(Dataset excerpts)
===

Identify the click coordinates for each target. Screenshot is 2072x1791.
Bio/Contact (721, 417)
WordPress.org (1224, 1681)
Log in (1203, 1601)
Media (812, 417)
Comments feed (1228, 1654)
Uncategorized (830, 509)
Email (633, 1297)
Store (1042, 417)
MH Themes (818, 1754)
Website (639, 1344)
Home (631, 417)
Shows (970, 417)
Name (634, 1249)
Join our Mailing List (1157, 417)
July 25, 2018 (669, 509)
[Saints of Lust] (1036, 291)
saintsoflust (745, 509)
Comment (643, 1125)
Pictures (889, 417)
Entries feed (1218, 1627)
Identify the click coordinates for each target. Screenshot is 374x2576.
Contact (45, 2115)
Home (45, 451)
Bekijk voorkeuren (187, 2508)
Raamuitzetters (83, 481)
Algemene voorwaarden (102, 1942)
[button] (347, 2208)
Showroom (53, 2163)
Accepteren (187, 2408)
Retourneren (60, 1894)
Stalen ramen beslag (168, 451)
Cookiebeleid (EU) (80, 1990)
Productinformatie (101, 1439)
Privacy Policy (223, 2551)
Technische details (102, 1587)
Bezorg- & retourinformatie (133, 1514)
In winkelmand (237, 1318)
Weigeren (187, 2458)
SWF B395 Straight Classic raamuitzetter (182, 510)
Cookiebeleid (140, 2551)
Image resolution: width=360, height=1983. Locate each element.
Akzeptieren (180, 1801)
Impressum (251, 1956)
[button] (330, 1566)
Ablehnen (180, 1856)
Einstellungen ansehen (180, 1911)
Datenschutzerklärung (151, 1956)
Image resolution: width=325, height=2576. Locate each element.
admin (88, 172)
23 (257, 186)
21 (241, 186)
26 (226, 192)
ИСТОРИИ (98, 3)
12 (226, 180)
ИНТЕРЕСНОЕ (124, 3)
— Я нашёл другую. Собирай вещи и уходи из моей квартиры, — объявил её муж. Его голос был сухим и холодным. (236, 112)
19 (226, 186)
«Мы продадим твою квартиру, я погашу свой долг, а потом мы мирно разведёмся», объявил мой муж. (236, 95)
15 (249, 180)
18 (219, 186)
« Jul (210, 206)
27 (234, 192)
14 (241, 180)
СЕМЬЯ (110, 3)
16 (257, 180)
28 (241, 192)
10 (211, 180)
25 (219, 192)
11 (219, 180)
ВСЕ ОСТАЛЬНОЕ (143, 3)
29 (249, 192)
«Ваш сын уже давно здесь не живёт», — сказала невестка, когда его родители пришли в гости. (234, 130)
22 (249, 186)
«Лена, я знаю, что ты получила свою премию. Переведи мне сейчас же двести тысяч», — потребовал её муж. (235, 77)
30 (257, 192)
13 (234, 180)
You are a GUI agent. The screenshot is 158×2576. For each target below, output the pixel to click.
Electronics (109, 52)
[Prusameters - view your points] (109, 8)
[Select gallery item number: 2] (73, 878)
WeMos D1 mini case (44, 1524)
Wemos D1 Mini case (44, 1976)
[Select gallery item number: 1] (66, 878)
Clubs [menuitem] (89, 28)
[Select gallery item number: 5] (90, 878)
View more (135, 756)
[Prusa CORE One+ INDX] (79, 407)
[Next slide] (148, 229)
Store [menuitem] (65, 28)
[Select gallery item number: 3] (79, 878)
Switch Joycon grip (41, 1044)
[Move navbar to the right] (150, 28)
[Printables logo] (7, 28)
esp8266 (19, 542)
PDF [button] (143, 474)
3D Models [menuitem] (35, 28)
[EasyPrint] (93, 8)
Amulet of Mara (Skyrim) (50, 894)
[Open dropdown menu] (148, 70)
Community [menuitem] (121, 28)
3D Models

===

§ **What this task involves**
Output each entry precisely as given.

§ **Result of the exercise**
Identify the click coordinates for each target. Screenshot is 2072x1791.
Bio/Contact (721, 417)
WordPress.org (1224, 1681)
Log in (1203, 1601)
Media (812, 417)
Comments feed (1228, 1654)
Uncategorized (830, 509)
Email (633, 1297)
Store (1042, 417)
MH Themes (818, 1754)
Website (639, 1344)
Home (631, 417)
Shows (970, 417)
Name (634, 1249)
Join our Mailing List (1157, 417)
July 25, 2018 (669, 509)
[Saints of Lust] (1036, 291)
saintsoflust (745, 509)
Comment (643, 1125)
Pictures (889, 417)
Entries feed (1218, 1627)
Identify the click coordinates for each target. Screenshot is 374x2576.
Contact (45, 2115)
Home (45, 451)
Bekijk voorkeuren (187, 2508)
Raamuitzetters (83, 481)
Algemene voorwaarden (102, 1942)
[button] (347, 2208)
Showroom (53, 2163)
Accepteren (187, 2408)
Retourneren (60, 1894)
Stalen ramen beslag (168, 451)
Cookiebeleid (EU) (80, 1990)
Productinformatie (101, 1439)
Privacy Policy (223, 2551)
Technische details (102, 1587)
Bezorg- & retourinformatie (133, 1514)
In winkelmand (237, 1318)
Weigeren (187, 2458)
SWF B395 Straight Classic raamuitzetter (182, 510)
Cookiebeleid (140, 2551)
Image resolution: width=360, height=1983. Locate each element.
Akzeptieren (180, 1801)
Impressum (251, 1956)
[button] (330, 1566)
Ablehnen (180, 1856)
Einstellungen ansehen (180, 1911)
Datenschutzerklärung (151, 1956)
Image resolution: width=325, height=2576. Locate each element.
admin (88, 172)
23 (257, 186)
21 (241, 186)
26 (226, 192)
ИСТОРИИ (98, 3)
12 (226, 180)
ИНТЕРЕСНОЕ (124, 3)
— Я нашёл другую. Собирай вещи и уходи из моей квартиры, — объявил её муж. Его голос был сухим и холодным. (236, 112)
19 (226, 186)
«Мы продадим твою квартиру, я погашу свой долг, а потом мы мирно разведёмся», объявил мой муж. (236, 95)
15 (249, 180)
18 (219, 186)
« Jul (210, 206)
27 (234, 192)
14 (241, 180)
СЕМЬЯ (110, 3)
16 (257, 180)
28 (241, 192)
10 (211, 180)
25 (219, 192)
11 (219, 180)
ВСЕ ОСТАЛЬНОЕ (143, 3)
29 (249, 192)
«Ваш сын уже давно здесь не живёт», — сказала невестка, когда его родители пришли в гости. (234, 130)
22 (249, 186)
«Лена, я знаю, что ты получила свою премию. Переведи мне сейчас же двести тысяч», — потребовал её муж. (235, 77)
30 (257, 192)
13 (234, 180)
You are a GUI agent. The screenshot is 158×2576. For each target below, output the pixel to click.
Electronics (109, 52)
[Prusameters - view your points] (109, 8)
[Select gallery item number: 2] (73, 878)
WeMos D1 mini case (44, 1524)
Wemos D1 Mini case (44, 1976)
[Select gallery item number: 1] (66, 878)
Clubs [menuitem] (89, 28)
[Select gallery item number: 5] (90, 878)
View more (135, 756)
[Prusa CORE One+ INDX] (79, 407)
[Next slide] (148, 229)
Store [menuitem] (65, 28)
[Select gallery item number: 3] (79, 878)
Switch Joycon grip (41, 1044)
[Move navbar to the right] (150, 28)
[Printables logo] (7, 28)
esp8266 (19, 542)
PDF [button] (143, 474)
3D Models [menuitem] (35, 28)
[EasyPrint] (93, 8)
Amulet of Mara (Skyrim) (50, 894)
[Open dropdown menu] (148, 70)
Community [menuitem] (121, 28)
3D Models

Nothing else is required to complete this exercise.